僕の会社は「STYLER」というアプリを開発していて、ニーズをユーザーが投稿して、ショップがそれに答えることができるっていうサービスを運営しています。
ゆくゆくはアプリ上で洋服を買うことができるようにする予定です。
あとは「STYLER MAG」っていうWebマガジン。
「どういうきっかけでそのサービスを思いついて、そのサービスは今どんな現状で、今後何を目指しているか。」っていう、「会社とかサービスの、過去と現在と未来を聞く。」っていうテーマでやってます。
業種でいうと、情報通信業に当たると思います。
実務としてはどんな仕事をしていますか?
実際にやっている仕事は、スタートアップの代表なので全部ですね。
スタートアップを立ち上げたことがある人はほとんどそうなんですけど、基本全部の仕事をやることになると思います。
例えば、「どういうサービスがいいか。」って仕様を考えたり、お金を引っ張ってきたり、セールスをしたり。もちろん経理もやりますよ。
ただし、どんどん仕事の分業化は進めていますけどね。
例えば、仕様の策定とか実際にコードを書くのは、エンジニアリングとかデザイナーのチームに任せていますし、メディアへの露出はメディアの担当に任せています。僕は、全部の機能を全体的に見るようにしています。
小関さんはコーディングはするんですか?
打たない、打たない。
HTMLとCSSぐらいだったら打てるけど、それ以上になると全然打てない。
HTMLとかCSSの勉強は多少したし、もちろん他のコードも勉強はしてるけど、打ちはしないですね。

作業内容 » 引用文によると、「STYLER MAG」はどのようなテーマで記事を作っていますか。

提供データ »
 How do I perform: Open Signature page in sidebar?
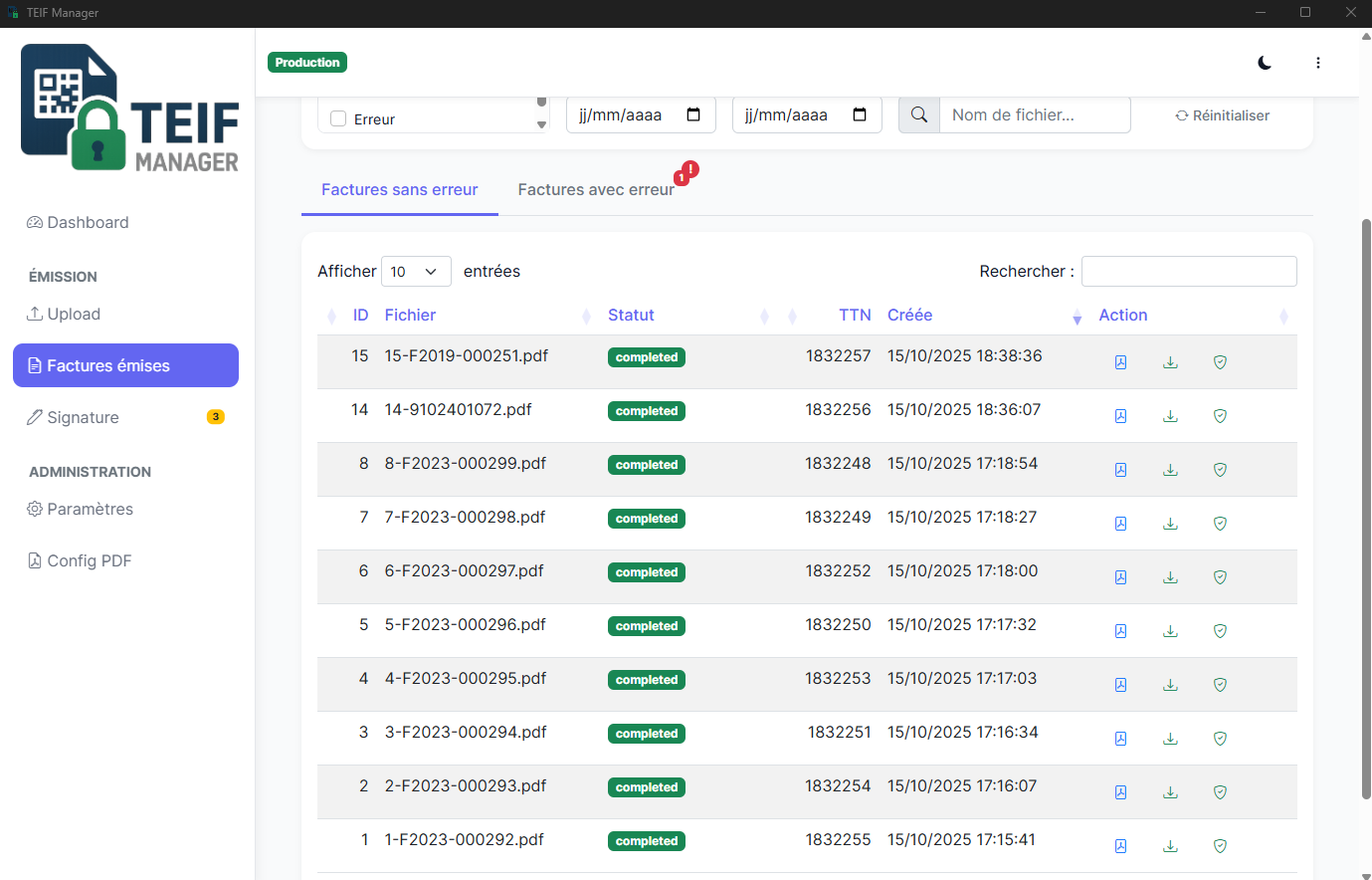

解答 » 会社やサービスの過去と現在と未来を聞くというテーマです。